Samuel Bouron, maître de conférences en sociologie à l’Université Paris-Dauphine PSL, s’est infiltré dans le mouvement identitaire français pour l’étudier de l’intérieur. Son livre Politiser la haine raconte comment cette nébuleuse d’extrême droite a réussi à imposer ses idées dans le débat public français. Les causes sont multiples : des médias mainstream à la recherche de faits divers, un écosystème médiatique de droite financé par un milliardaire et des politicien·nes centristes qui reprennent les idées de l’extrême droite.
Le mouvement « identitaire » se développe en France au début des années 2000. Il est le fruit d’une stratégie pour se distancer de l’image qu’avait jusqu’alors l’extrême droite, qu’on pense aux mouvements de boneheads (des néo-nazis qui adoptent les codes vestimentaires de la sous-culture skinhead) ou à l’antisémitisme.

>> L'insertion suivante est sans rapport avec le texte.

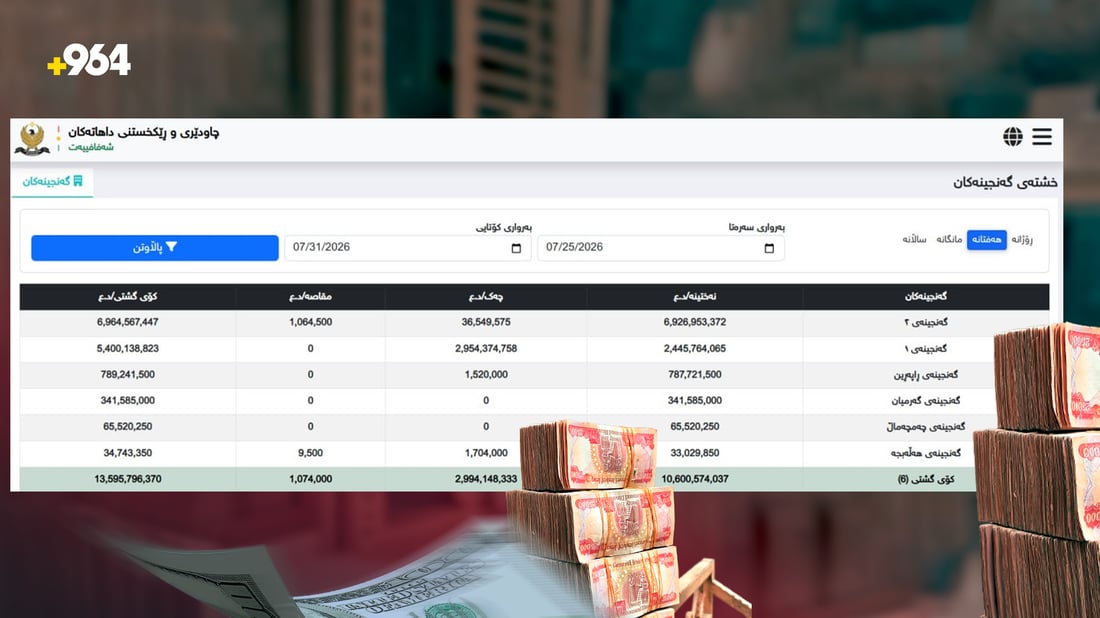The image size is (1100, 618).
Task: Click the +964 logo
Action: tap(88, 60)
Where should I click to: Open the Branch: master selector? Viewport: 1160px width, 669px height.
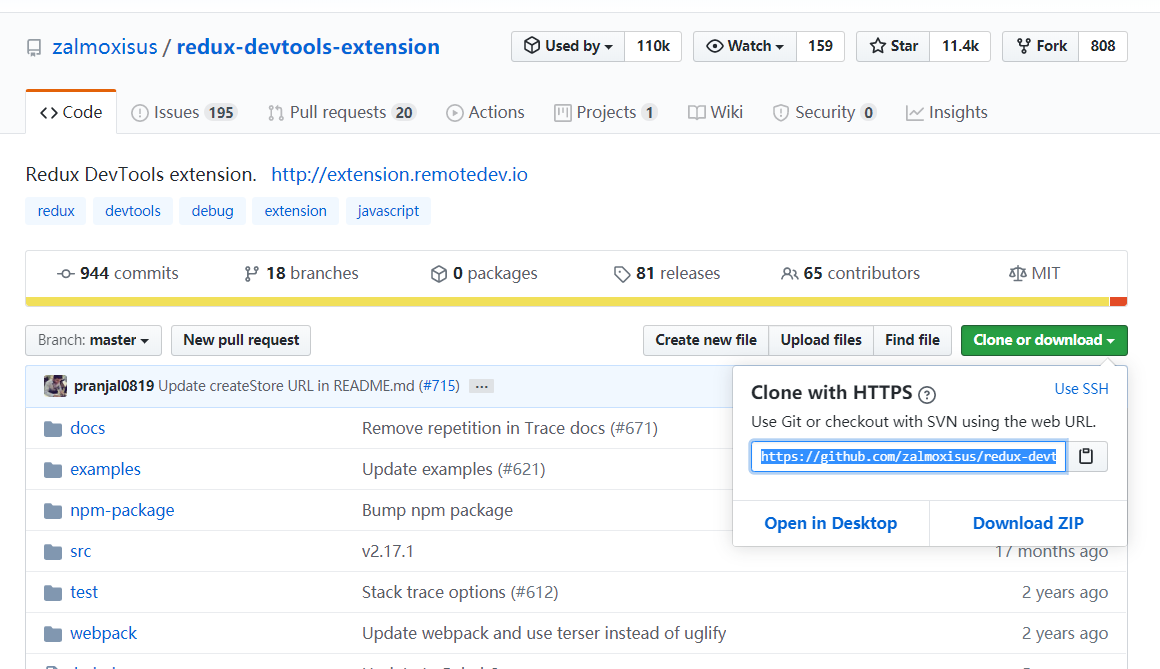(x=93, y=340)

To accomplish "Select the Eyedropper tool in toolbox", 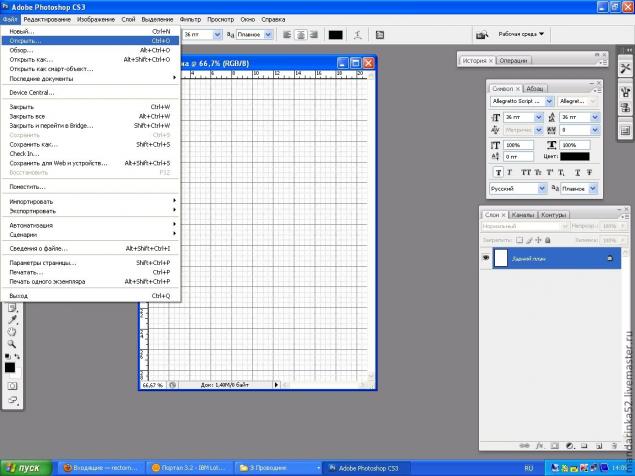I will (11, 320).
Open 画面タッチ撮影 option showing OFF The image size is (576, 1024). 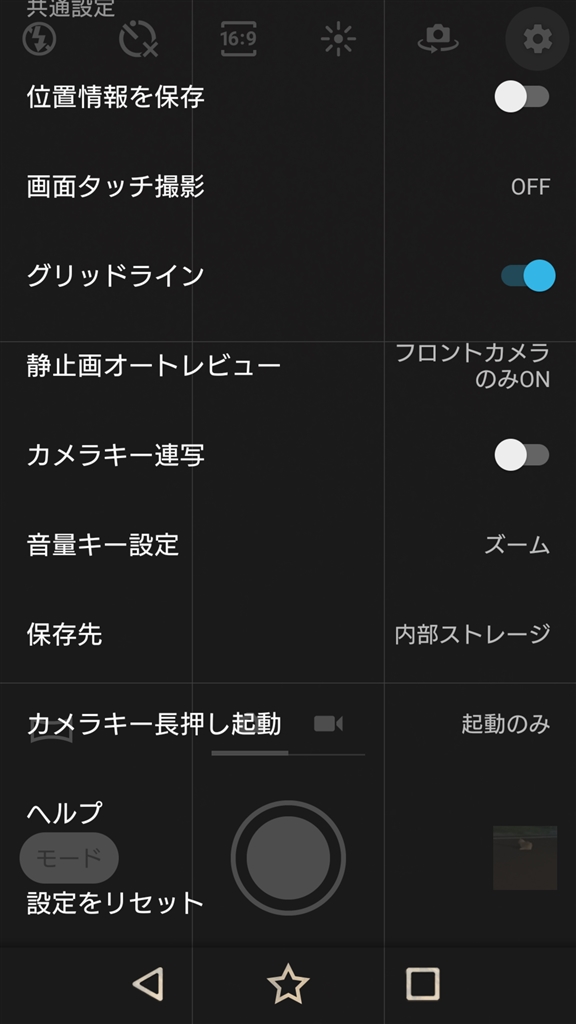tap(288, 187)
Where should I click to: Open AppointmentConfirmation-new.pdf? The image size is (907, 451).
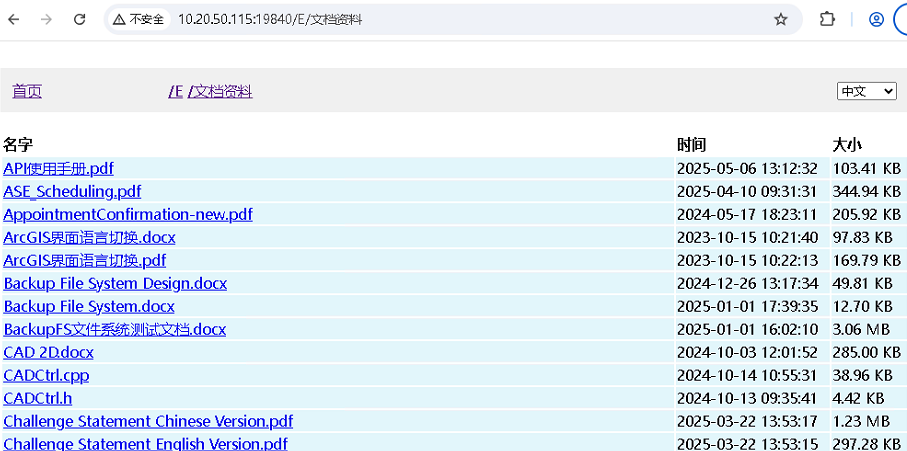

L’objectif de cette « dédiabolisation » – pour emprunter le terme utilisé par Marine Le Pen, du Rassemblement national – était de « réussir à tisser une toile beaucoup plus large, beaucoup plus mainstream, beaucoup plus grand public », explique Samuel Bouron en entrevue, ce qui « a amenés [les identitaires] à se moderniser ».
Des cultures incompatibles
Un des aspects de cette stratégie est d’adopter l’idée de l’« ethno-différentialisme » : cette idée selon laquelle y aurait des différences incompatibles entre certaines cultures découle des travaux du GRECE, un think tank d’extrême droite, et de son principal intellectuel, Alain de Benoist.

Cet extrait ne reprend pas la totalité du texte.